The directors legally appoint any member of the administrative, management and executive board. In the case of public limited companies, this includes members of the board of directors, including the Président, General manager and deputy General Manager, whether or not they are directors.
1. Corporate office only
Although the law does not impose the remuneration of a corporate officer, it allows :
- The allocation of directors’ fees as compensation for their presence on the Board, which the Board distributes among to its members in the proportions it deems appropriate.
It should be noted that directors may not receive any other compensation from the company in this capacity. Any clause to the contrary is deemed unwritten and any deliberation contrary to these provisions is null and void.
However, the Board may allocate exceptional compensation to certain directors for the missions and mandates entrusted to them on a special and temporary basis. (This option is subject to the provisions relating to regulated agreements: agreement between a corporation and one of its directors).
- To receive compensation set by the Board of Directors for the duties of General Manager ;
However, the mandate given by the Board of Directors may provide for and set, in favor of the General manager, in the event of revocation of his mandate, an indemnity that is not in the nature of a salary, but which is taxable as a salary.
2. Combination of a corporate office and an employment contract
The combination of a corporate office and an employment contract is authorized by law for members of the Board of Directors and the General manager.
An employee of the company may only be appointed as a director if his or her employment contract corresponds to an actual job. He does not lose the benefit of this employment contract. Any appointment made in violation of these provisions is null and void.

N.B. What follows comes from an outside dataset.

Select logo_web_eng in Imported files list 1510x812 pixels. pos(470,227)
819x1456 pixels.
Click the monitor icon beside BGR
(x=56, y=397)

However, the number of directors bound to the company by employment contracts may not exceed one-third of the members of the Board of Directors.
A director who is at the same time an employee of the company must thus perform two distinct and independent missions, one in his capacity as an employee and the other as a representative of the company.
To carry out under a subordination link real salaried functions that are truly distinct from those of a corporate officer, and that each of the two functions be subject to its own remuneration.
In addition to his capacity as a corporate officer, the General manager may also be bound to the company by an employment contract. As for the director, the functions of “Employee” must be real, truly distinct from those of corporate officer, be exercised under a subordinate relationship and be subject to special compensation.